Quoted passage »
The folkloric midsummer night of the fairies June 23, 2021

A Helium Poet Lenormand by Camelia Elias

The astronomical solstice came and went, followed today by the night of the fairies, in Romanian, the Night of the Sanziene, or St John’s Night. I like the folklore story of the summer solstice better than the ‘all things being’ equal story that astronomy tells.

In the Romanian context maidens gather early in the day and dance in search of the yellow flower, Galium verum or the Lady’s bedstraw that they use to make a crown from. At night they make a bonfire on top of a hill, put their floral crowns on, and then pick their lovers guided by the hand of chance and fate. The reconciliation of opposites, such as the idea of chance and fate, is enabled by the sky that is open on this night. The men are also prepared or it. They join the women’s party with wheels made of straw and hay. They put fire to the wheels using the spark from the ceremonial bonfire and then let the wheels roll down the hill. A spiral of infinity is created and, voilà, mathematics gets to be experienced in the metaphor of the rolling of the heads that stands for all the passion and love that exists especially between opposites, hearts that are split, or obstacles that separate desires.

(Saved data entries)
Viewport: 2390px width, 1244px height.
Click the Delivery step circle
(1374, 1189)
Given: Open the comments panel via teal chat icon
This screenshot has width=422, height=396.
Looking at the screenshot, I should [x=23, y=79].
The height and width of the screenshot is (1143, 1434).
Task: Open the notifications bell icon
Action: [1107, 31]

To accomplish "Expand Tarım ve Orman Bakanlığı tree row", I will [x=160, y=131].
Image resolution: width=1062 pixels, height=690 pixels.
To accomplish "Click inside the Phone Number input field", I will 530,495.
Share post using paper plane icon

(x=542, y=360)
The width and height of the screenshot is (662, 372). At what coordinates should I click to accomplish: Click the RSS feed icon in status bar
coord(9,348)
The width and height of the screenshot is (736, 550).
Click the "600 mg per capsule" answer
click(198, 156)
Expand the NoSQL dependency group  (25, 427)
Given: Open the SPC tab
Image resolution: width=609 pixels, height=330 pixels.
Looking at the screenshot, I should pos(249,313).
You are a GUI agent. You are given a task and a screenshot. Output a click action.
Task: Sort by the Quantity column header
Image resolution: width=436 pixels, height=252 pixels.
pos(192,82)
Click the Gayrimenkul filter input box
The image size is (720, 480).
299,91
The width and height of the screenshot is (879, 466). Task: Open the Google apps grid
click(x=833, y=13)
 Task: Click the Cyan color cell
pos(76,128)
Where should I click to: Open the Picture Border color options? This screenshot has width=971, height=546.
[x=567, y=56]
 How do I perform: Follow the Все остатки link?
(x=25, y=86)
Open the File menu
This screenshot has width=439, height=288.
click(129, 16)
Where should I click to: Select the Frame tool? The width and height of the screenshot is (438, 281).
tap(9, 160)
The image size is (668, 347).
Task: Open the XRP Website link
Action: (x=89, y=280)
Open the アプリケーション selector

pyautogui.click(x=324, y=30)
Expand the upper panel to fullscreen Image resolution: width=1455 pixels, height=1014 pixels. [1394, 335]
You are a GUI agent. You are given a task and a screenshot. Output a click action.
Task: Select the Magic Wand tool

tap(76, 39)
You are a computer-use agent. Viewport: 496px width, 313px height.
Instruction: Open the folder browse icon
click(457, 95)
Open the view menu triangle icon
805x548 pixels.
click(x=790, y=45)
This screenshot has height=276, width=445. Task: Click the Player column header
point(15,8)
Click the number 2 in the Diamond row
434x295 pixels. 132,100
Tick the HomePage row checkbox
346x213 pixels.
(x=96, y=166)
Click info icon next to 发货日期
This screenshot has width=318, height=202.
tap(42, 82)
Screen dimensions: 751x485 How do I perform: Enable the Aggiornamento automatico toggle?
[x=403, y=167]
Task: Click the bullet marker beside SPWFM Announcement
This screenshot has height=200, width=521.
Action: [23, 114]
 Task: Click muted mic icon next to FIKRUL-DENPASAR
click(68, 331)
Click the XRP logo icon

To do »
[1] In the midsummer folklore text, what yellow flower do the maidens dance in search of?
[2] List every name the midsummer folklore text gives for the night that follows the astronomical solstice.
[3] Please carry on the midsummer folklore text, starting after its last sentence.
These records were taken from a separate source.

Outputs by task »
[1] Galium verum, or Lady's bedstraw.

[2]
- the night of the fairies
- the Night of the Sanziene
- St John's Night

[3]
As this event also coincides with St John the Baptist’s nativity, we can think of his fate and the dance of seduction that also made his head rolling, yet quite by chance. When Salome asked for it on a platter as a reward for making King Herod experience what it means to be possessed, what she got there was fire and blood, the very ingredients that inflame the heart.

I like to think about this night as a night that holds the promise for the experience of vibrations that we can feel if we contemplate all that is unclear in the head and the heart. A heart under the weather, as it were, is hard to ignite, the consequence being a loss of power and of words. A head without the words to say it, to say what is in the heart, is a head that speaks in clichés. The Night of the Sanziene gives everyone a chance to remedy that.

To imitate the rolling of the wheels – or heads – on fire, I cast a 9-card carré that I then read in a spiral movement that goes sunwise, beginning with the first card and ending with the center card. Here’s how I go about it, in preparation for my own private bonfire at midnight tonight.

A Helium Poet Lenormand by Camelia Elias

The written word (Letter) in the hands of the fairy (Child) is a snappy (Whip) tweet (Birds) about dispersing the fog (Clouds) surrounding the heart’s desire (Rider/9 Hearts + Heart) for a strong (Bear) standing (Tower).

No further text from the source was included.